:: WORK ORDER ::
Provide the number of lines in the material below that include the word "agent", without any accompanying text.

:: DATA PROVIDED ::
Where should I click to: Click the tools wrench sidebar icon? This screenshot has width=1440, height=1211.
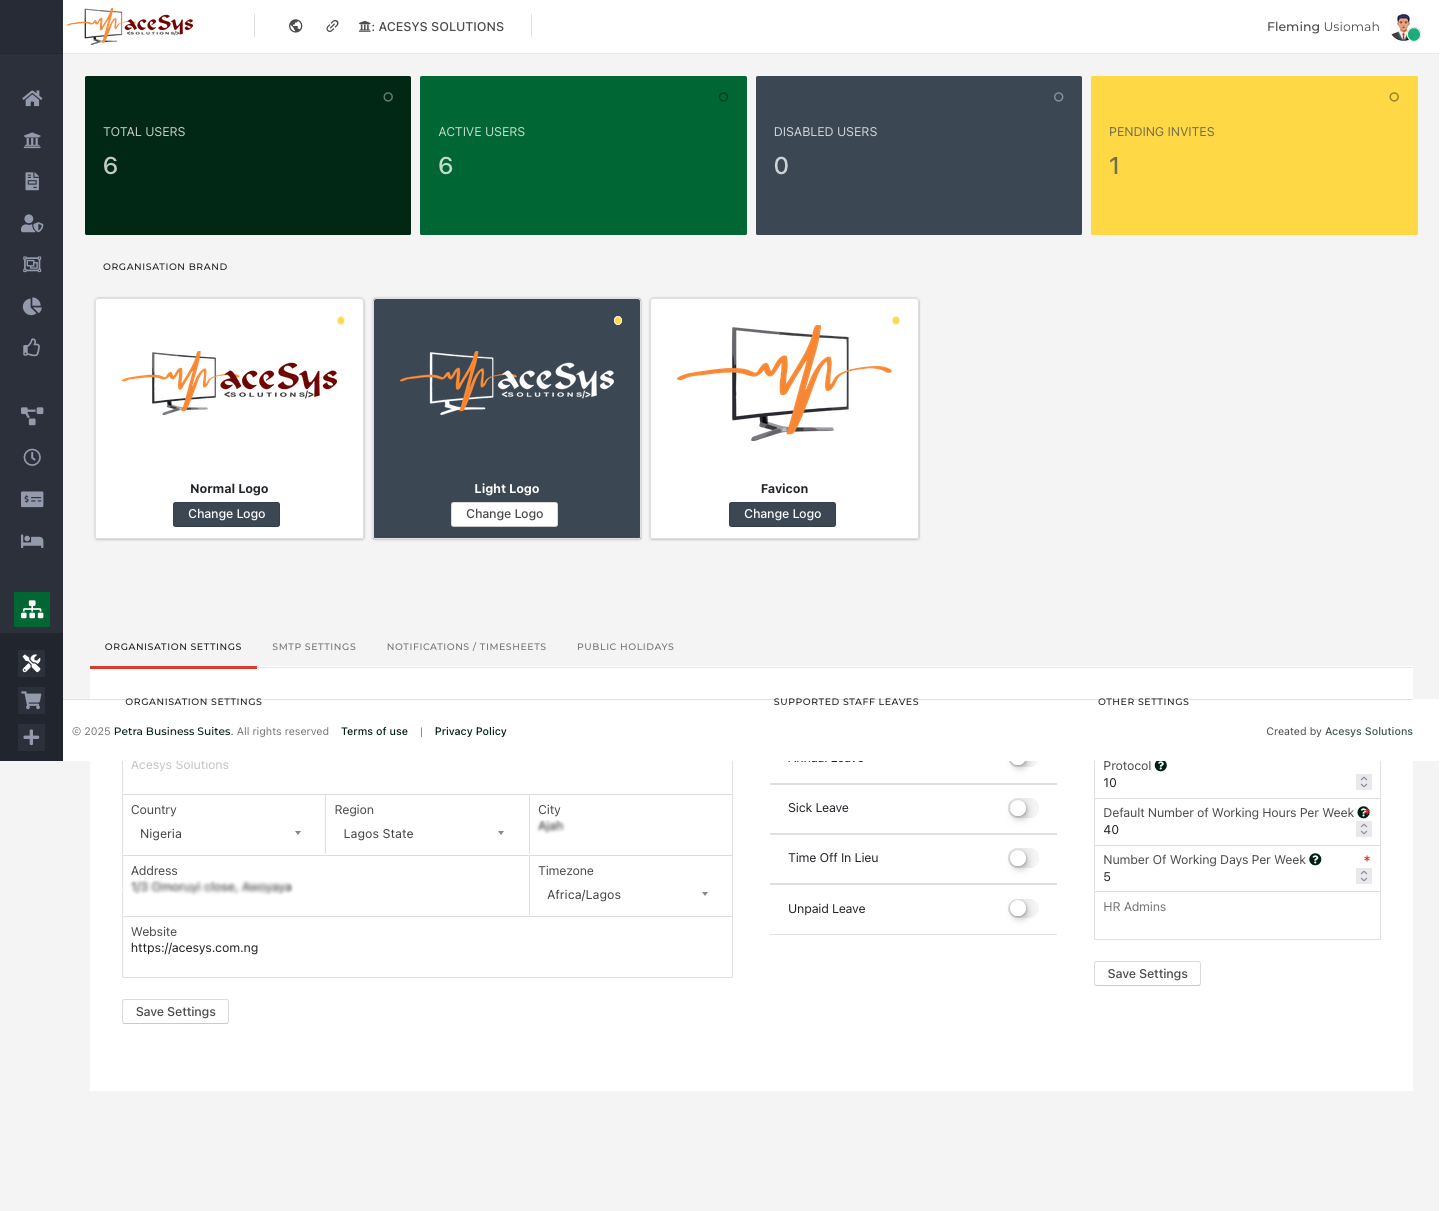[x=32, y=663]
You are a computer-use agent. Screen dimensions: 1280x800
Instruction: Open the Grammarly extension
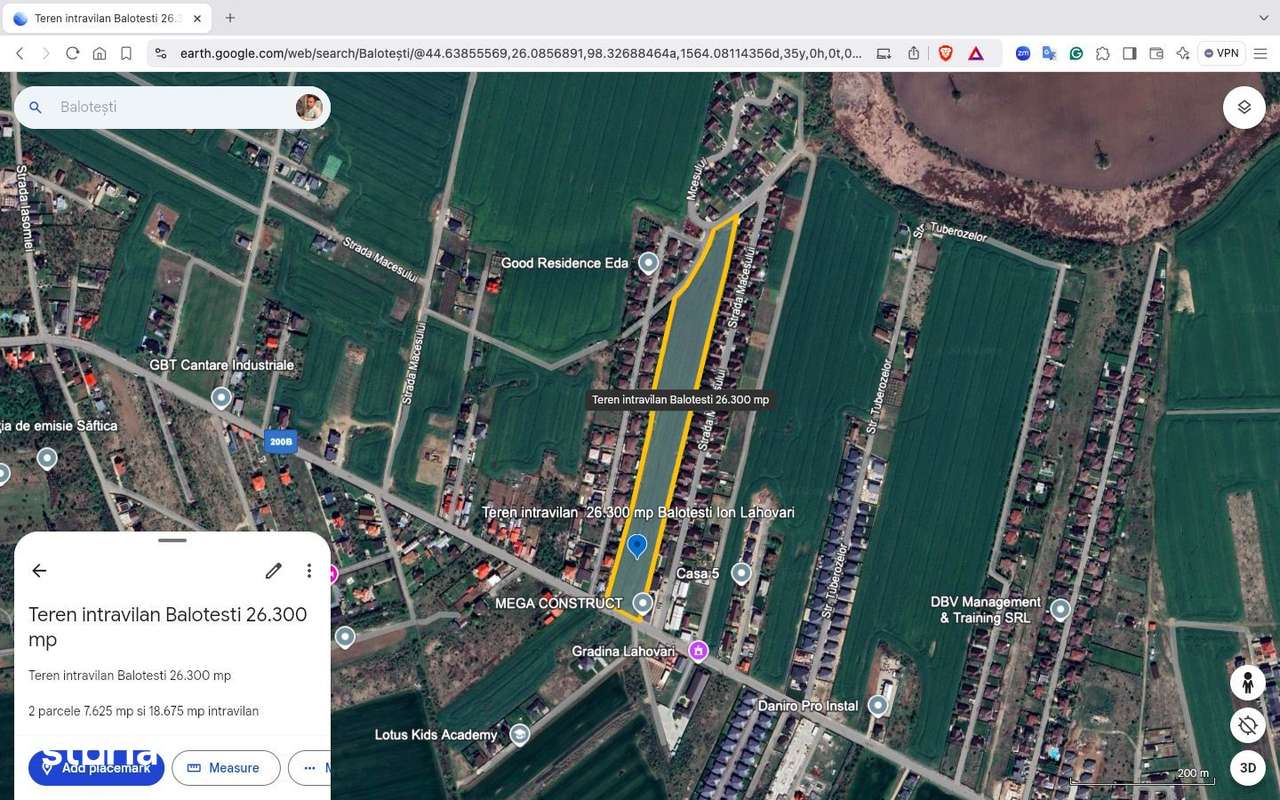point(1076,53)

==

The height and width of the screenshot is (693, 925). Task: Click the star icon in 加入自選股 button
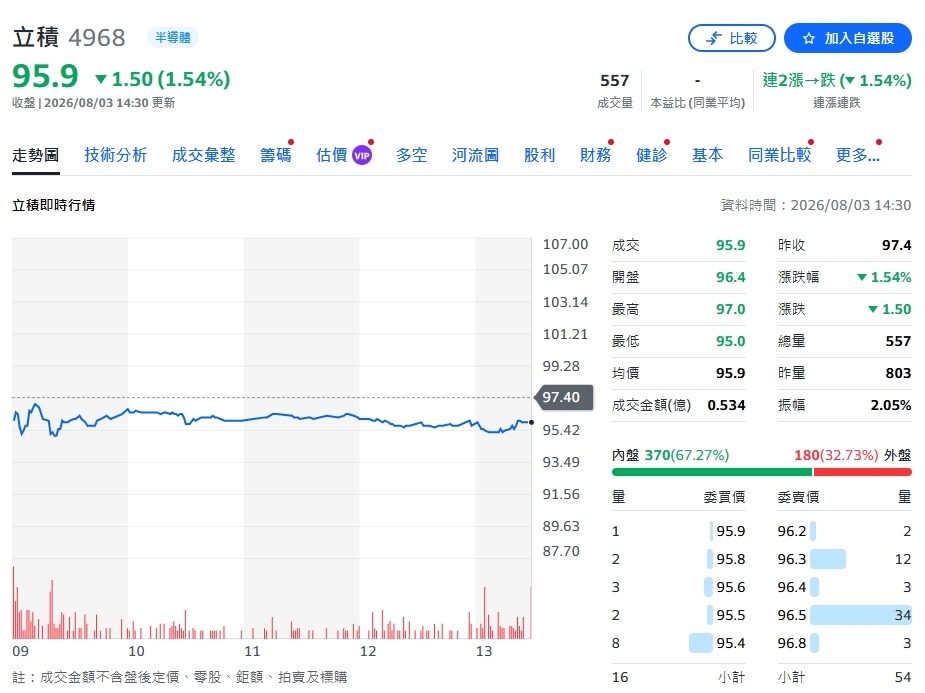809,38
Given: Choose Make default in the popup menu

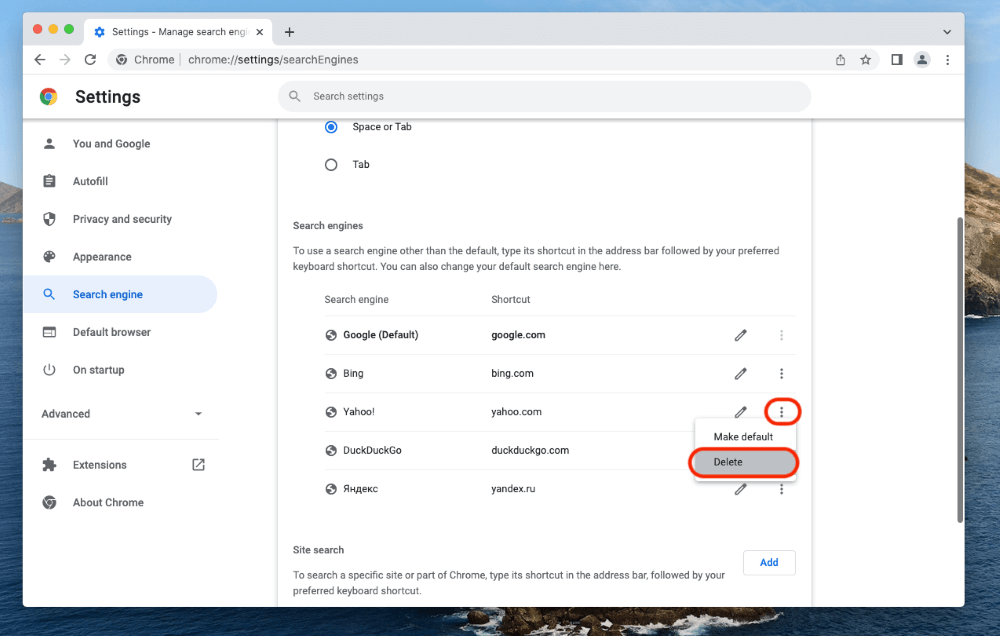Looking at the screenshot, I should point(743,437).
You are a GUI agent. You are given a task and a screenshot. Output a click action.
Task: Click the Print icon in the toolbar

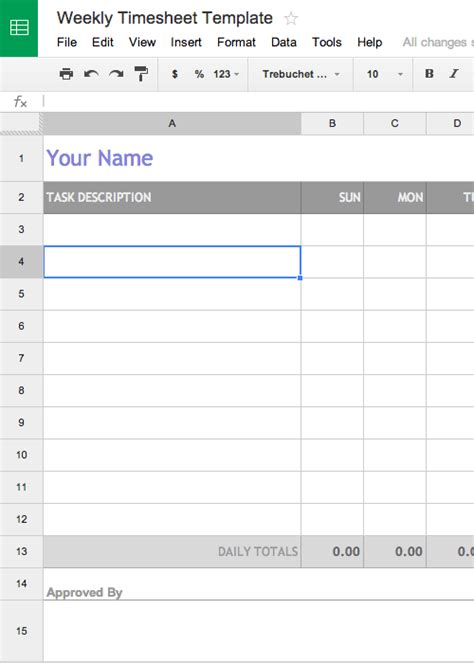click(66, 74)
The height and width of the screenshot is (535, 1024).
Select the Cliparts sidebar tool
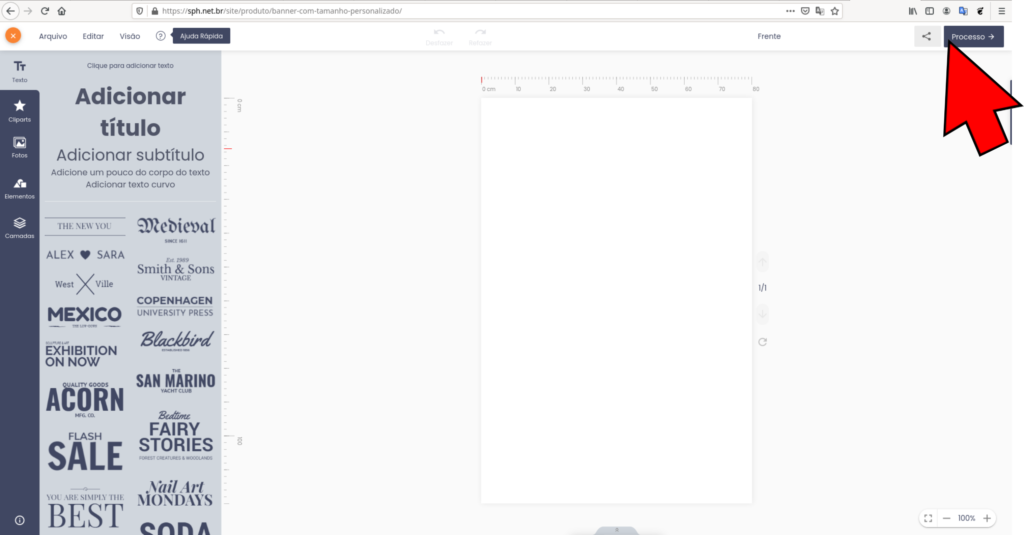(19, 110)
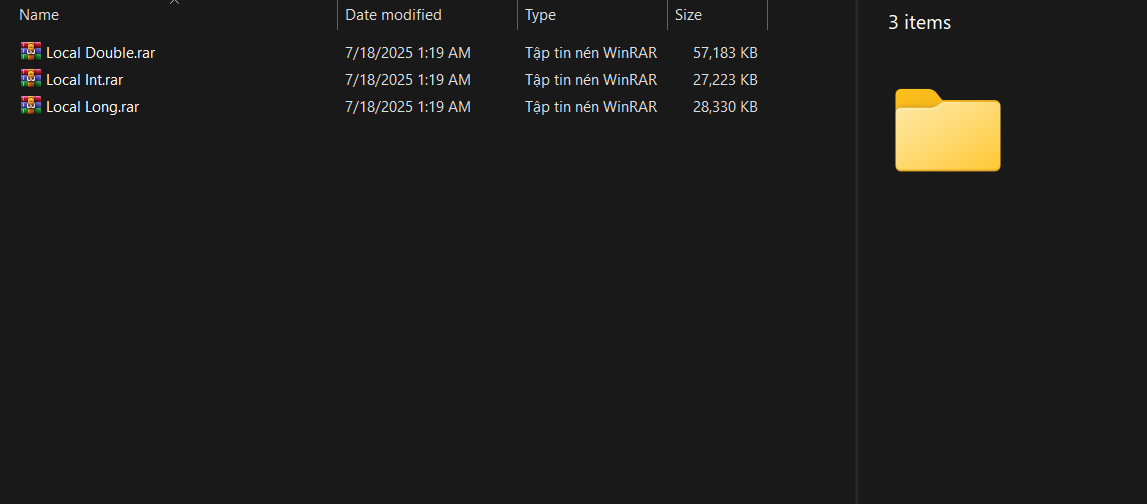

--

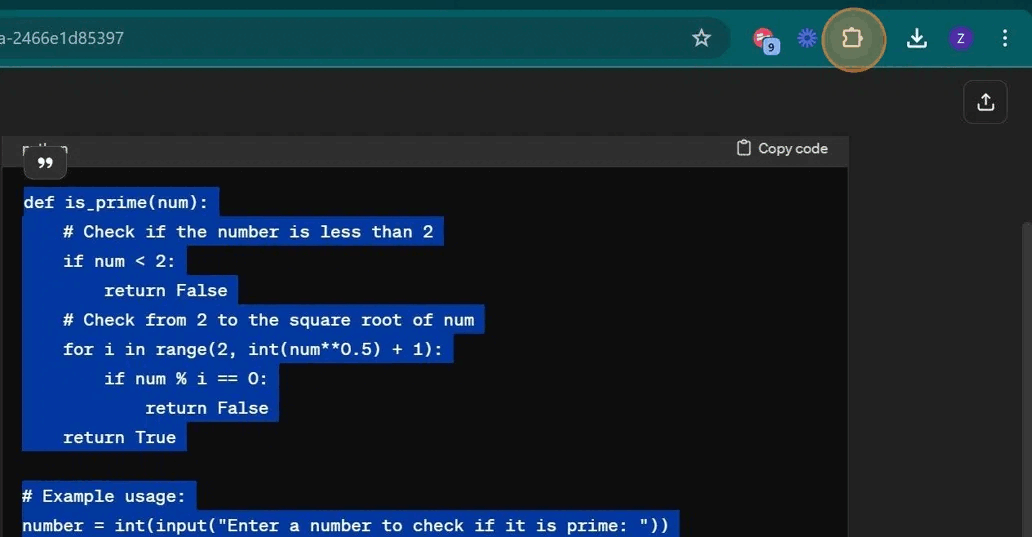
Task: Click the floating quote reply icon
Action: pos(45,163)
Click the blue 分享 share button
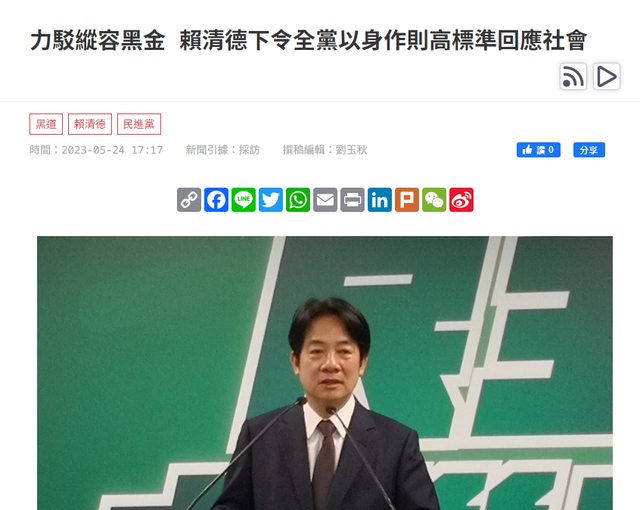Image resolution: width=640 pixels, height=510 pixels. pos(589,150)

:: TASK ANSWER ::
2